Material supplied:
---*---

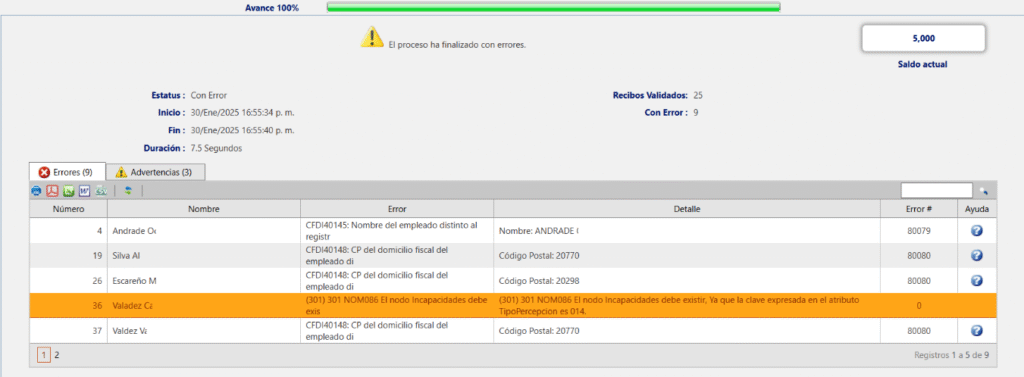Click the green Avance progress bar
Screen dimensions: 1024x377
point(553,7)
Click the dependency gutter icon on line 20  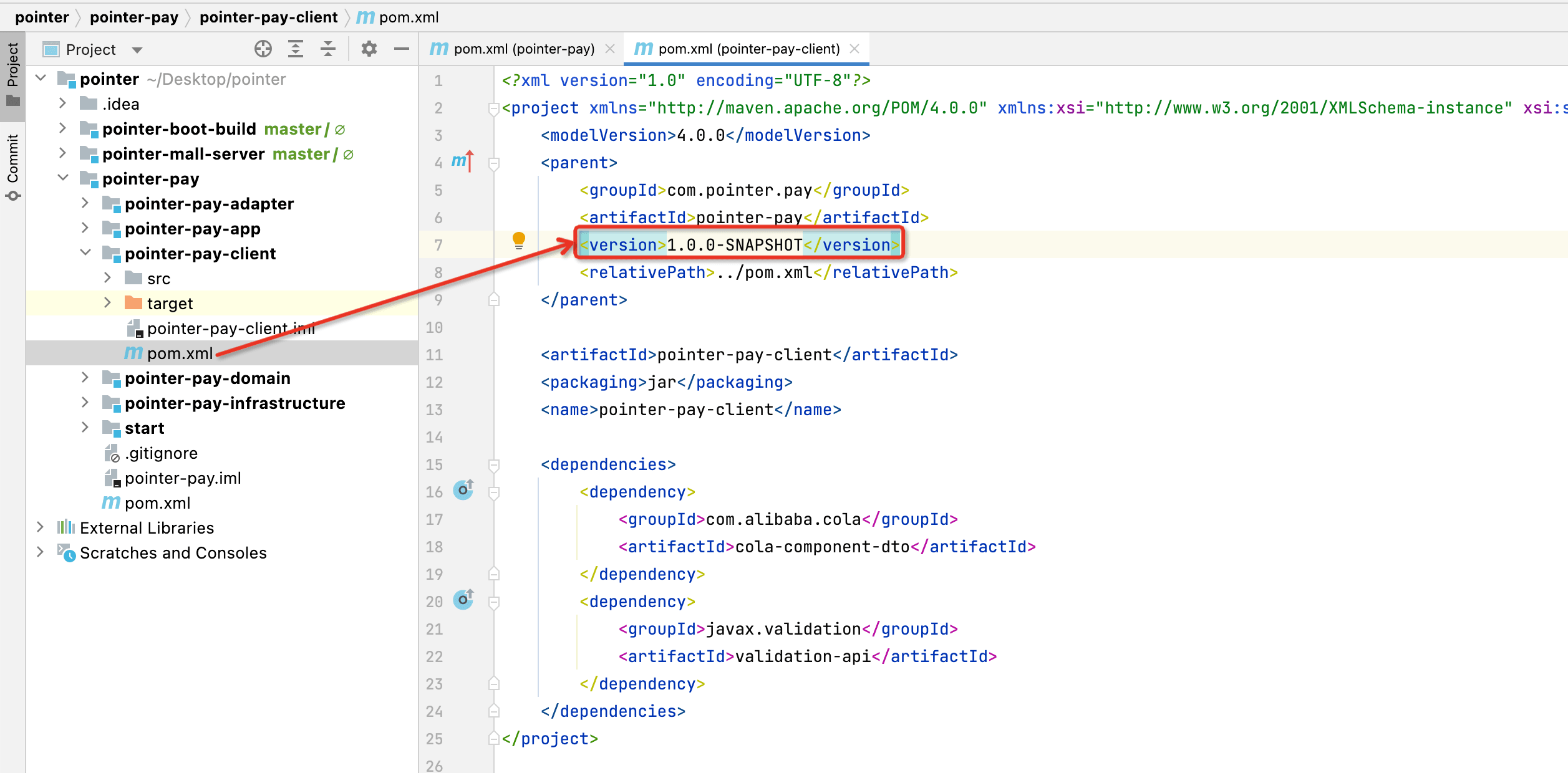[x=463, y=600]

---*---

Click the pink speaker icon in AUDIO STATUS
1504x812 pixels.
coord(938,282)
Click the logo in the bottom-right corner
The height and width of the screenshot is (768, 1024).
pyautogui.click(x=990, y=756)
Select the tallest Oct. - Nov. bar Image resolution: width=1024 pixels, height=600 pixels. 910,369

---*---

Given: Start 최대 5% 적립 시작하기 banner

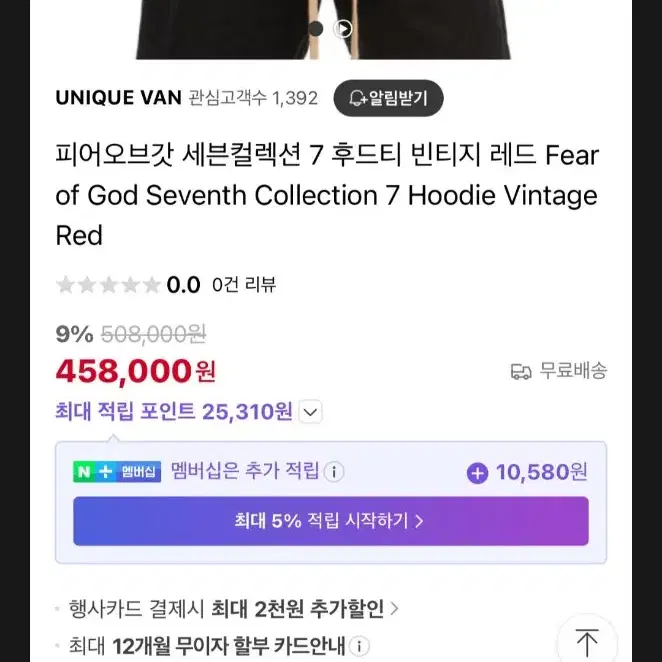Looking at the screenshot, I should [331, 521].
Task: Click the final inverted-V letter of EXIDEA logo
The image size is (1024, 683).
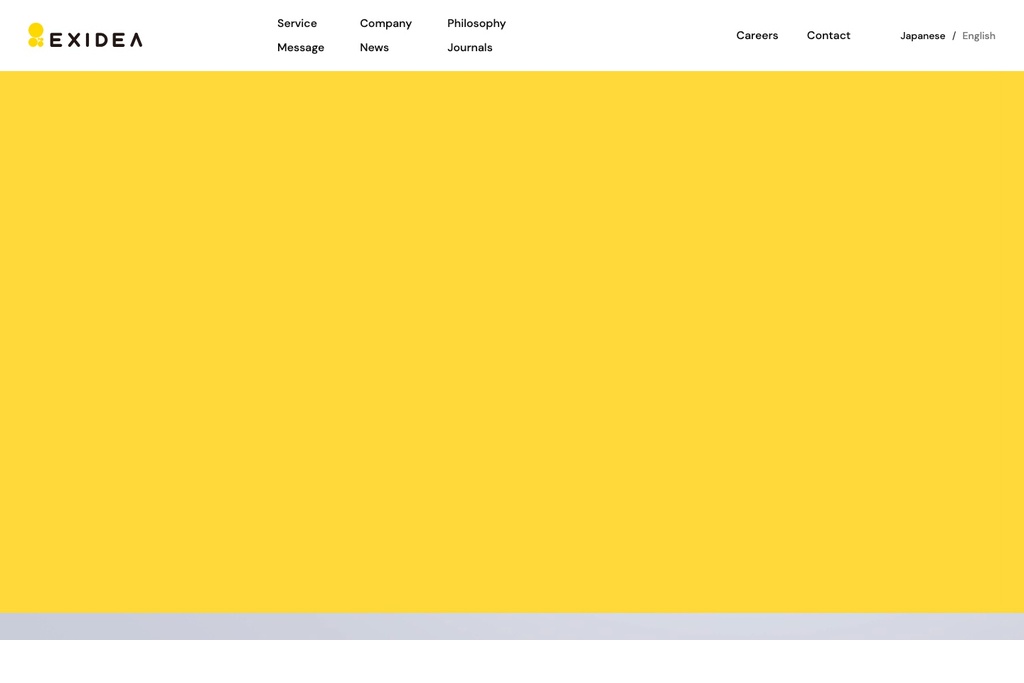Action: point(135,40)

---*---

The task:
Return only the lines between the one holding "Click the pink speaker icon in AUDIO STATUS" and the one holding "Select the tallest", inclusive, exactly as they appear above.

Expected answer:
Click the pink speaker icon in AUDIO STATUS
1504x812 pixels.
coord(938,282)
Click the logo in the bottom-right corner
The height and width of the screenshot is (768, 1024).
pyautogui.click(x=990, y=756)
Select the tallest Oct. - Nov. bar Image resolution: width=1024 pixels, height=600 pixels. 910,369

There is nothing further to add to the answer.